**EXERCISE DETAILS**
Please reproduce the entries below exactly from the line holding "This screenshot has" through the last line, both included, and omit any pictures.

Data items:
• • • • • • •

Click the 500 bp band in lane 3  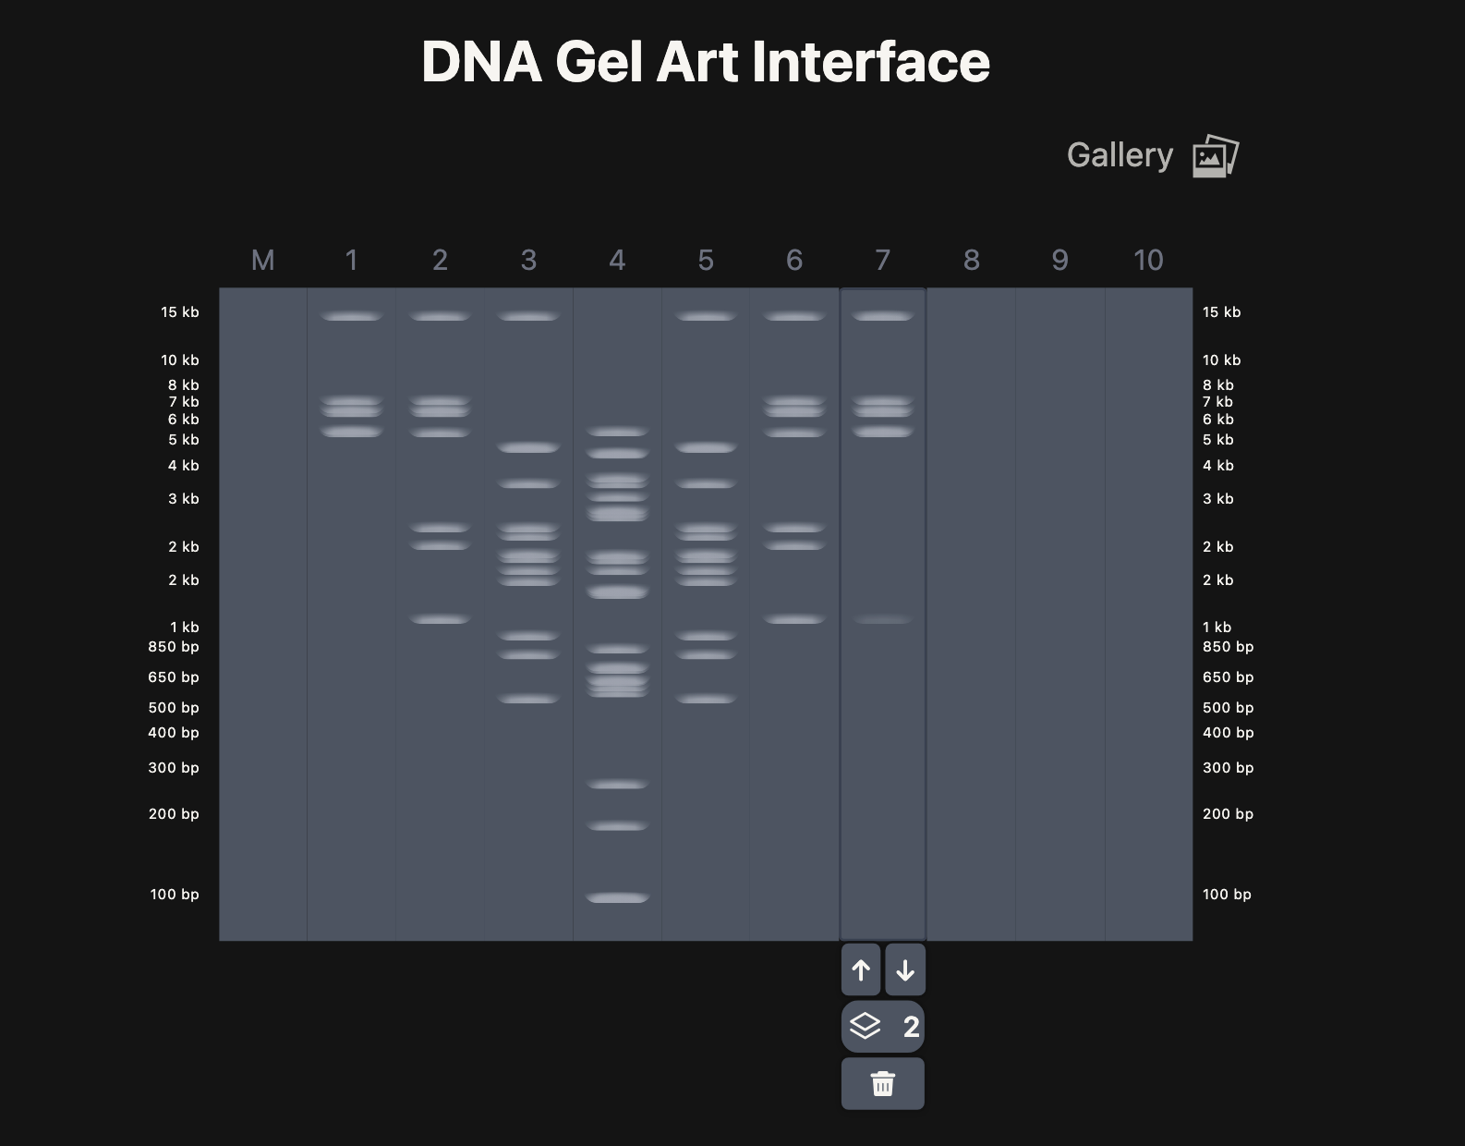point(528,699)
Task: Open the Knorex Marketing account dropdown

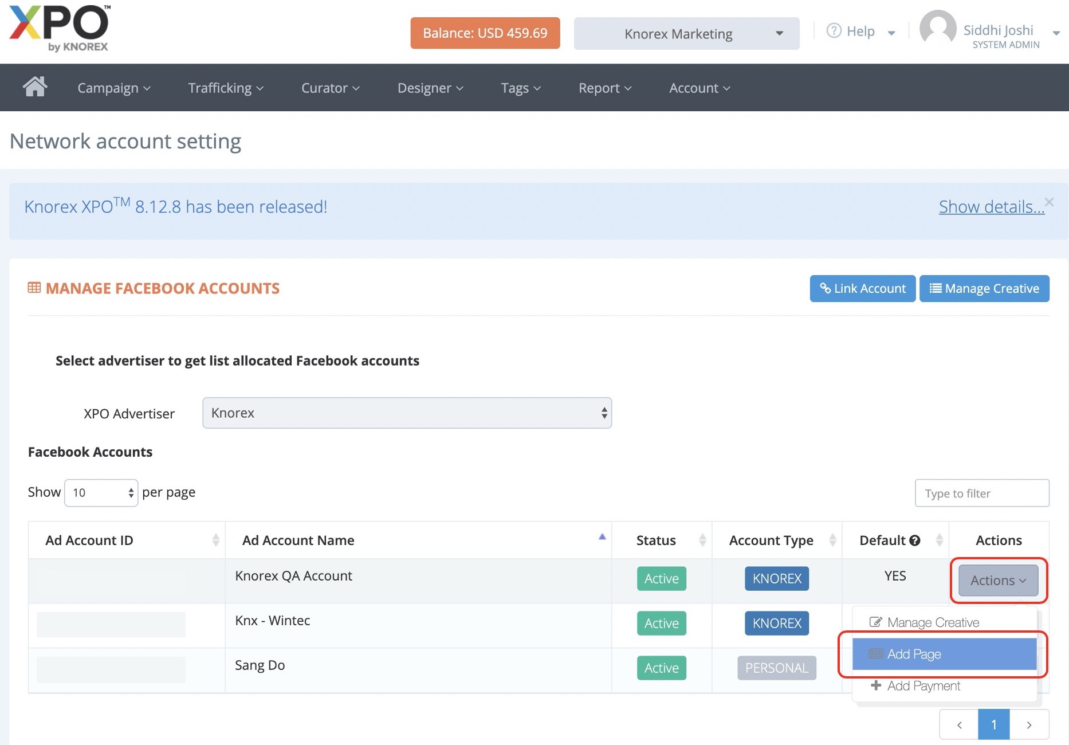Action: click(x=686, y=34)
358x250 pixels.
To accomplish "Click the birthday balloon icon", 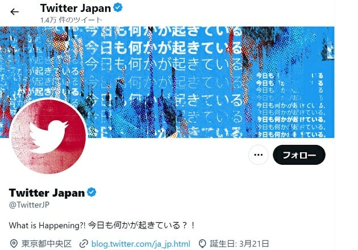I will point(202,244).
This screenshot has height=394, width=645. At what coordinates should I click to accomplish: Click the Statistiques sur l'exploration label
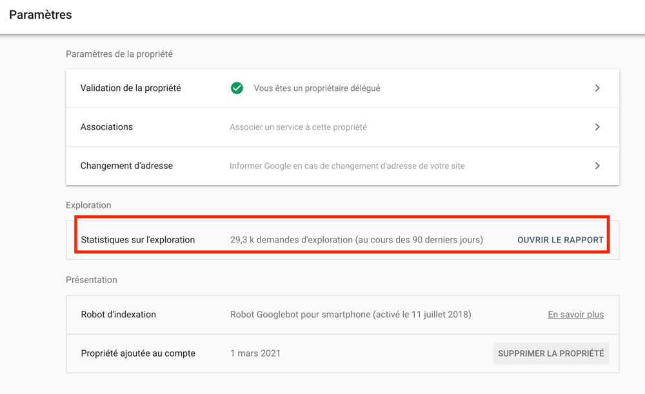[138, 240]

• • • • • • •

**COMPLETED TASK**
This screenshot has height=394, width=645. At what coordinates should I click to accomplish: Click the Statistiques sur l'exploration label
[138, 240]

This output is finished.